▶ _Brief_
Update the part that opens with the line containing "Where should I" and closes with the line containing "Click the anchor": replace "icon" with "symbol", keep everything else unchanged, and return only those lines.

▶ _Record excerpts_
◇ ◇ ◇

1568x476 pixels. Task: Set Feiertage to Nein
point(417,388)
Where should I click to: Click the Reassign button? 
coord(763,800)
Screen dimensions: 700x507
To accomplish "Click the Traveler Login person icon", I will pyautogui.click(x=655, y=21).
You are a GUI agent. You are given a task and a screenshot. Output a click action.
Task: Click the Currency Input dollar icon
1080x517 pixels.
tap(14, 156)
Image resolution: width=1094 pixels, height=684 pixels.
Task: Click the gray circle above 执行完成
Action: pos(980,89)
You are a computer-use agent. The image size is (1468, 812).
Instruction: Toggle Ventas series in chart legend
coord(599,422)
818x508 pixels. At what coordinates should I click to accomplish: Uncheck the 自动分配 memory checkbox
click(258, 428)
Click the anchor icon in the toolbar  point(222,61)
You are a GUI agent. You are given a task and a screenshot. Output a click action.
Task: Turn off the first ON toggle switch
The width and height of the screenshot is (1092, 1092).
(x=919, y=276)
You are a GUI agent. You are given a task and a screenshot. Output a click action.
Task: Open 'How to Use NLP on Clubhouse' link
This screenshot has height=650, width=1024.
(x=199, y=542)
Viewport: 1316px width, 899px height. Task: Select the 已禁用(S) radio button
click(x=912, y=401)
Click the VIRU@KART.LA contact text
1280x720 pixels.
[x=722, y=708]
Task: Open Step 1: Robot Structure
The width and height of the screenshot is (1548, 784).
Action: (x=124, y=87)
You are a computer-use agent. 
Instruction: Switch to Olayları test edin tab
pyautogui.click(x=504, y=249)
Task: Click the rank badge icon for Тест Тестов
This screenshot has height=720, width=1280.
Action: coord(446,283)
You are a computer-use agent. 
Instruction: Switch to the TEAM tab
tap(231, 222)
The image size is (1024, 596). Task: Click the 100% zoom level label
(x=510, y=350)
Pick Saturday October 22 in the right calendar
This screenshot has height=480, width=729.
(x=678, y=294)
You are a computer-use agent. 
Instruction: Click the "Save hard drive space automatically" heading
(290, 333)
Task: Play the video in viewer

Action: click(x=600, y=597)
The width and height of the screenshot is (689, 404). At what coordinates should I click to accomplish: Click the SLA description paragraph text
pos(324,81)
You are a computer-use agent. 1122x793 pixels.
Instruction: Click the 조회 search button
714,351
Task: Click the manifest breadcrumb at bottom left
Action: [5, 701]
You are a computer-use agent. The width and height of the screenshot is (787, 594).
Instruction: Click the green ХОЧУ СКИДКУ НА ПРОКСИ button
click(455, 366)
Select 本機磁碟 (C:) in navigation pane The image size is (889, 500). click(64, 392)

◇ ◇ ◇

▶ _In response_
Where should I click to: Click the Reassign button? 
coord(763,800)
Screen dimensions: 700x507
To accomplish "Click the Traveler Login person symbol", I will pyautogui.click(x=655, y=21).
You are a GUI agent. You are given a task and a screenshot. Output a click action.
Task: Click the Currency Input dollar symbol
1080x517 pixels.
tap(14, 156)
Image resolution: width=1094 pixels, height=684 pixels.
Task: Click the gray circle above 执行完成
Action: pos(980,89)
You are a computer-use agent. The image size is (1468, 812).
Instruction: Toggle Ventas series in chart legend
coord(599,422)
818x508 pixels. At what coordinates should I click to accomplish: Uncheck the 自动分配 memory checkbox
click(258, 428)
Click the anchor symbol in the toolbar  point(222,61)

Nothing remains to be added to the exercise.